**PROBLEM**
Where in the records does the word "screenshot" occur? Copy each line in which it does.

**PROVIDED ENTRIES**
[Start of section]
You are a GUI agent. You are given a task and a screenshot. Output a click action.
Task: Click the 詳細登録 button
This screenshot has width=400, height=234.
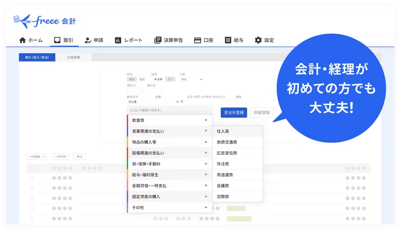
[End of section]
[Start of section]
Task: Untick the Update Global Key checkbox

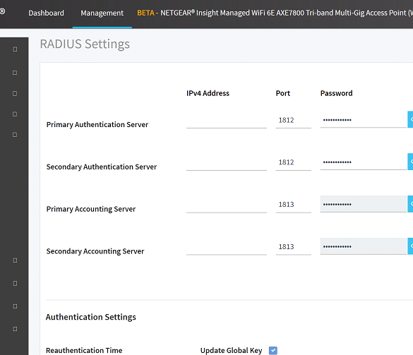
[End of section]
[Start of section]
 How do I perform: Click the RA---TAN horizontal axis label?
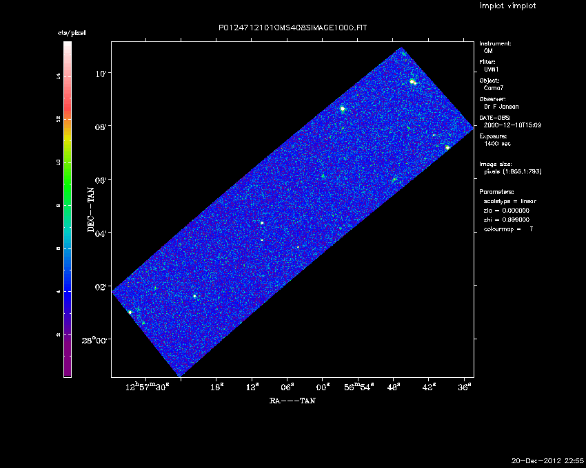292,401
[End of section]
**EXERCISE SOLUTION**
You are a GUI agent. You are given a task and a screenshot. Output a click action.
This screenshot has width=400, height=234.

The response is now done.